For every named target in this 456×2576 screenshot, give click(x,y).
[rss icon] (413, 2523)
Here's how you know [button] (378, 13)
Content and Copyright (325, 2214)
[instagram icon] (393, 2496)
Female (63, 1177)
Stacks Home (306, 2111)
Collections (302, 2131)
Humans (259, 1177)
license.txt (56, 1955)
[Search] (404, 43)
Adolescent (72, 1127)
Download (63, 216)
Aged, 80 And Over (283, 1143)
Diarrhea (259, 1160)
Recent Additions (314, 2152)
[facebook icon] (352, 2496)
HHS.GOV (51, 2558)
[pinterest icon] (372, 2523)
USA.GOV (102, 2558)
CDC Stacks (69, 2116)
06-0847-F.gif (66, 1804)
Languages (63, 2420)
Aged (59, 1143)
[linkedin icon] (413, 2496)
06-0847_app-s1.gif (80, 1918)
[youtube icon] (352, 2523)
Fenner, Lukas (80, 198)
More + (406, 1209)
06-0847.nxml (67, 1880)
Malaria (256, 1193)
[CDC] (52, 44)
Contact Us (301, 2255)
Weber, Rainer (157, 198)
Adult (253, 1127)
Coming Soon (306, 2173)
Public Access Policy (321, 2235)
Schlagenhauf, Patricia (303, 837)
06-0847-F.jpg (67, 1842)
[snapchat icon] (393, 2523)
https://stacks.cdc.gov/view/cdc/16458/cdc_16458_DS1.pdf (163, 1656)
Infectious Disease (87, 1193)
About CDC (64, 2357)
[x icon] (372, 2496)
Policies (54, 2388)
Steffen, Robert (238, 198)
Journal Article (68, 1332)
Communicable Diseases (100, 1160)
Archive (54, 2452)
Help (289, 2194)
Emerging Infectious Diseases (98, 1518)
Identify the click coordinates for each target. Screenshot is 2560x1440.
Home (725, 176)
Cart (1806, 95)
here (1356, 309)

◆ **Brief**
Where the word "target" occurs in a line of the records, copy that line.

◆ **Task answer**
For every named target in this 456×2576 screenshot, give click(x,y).
Identify the click coordinates for each target. Screenshot is 2560x1440.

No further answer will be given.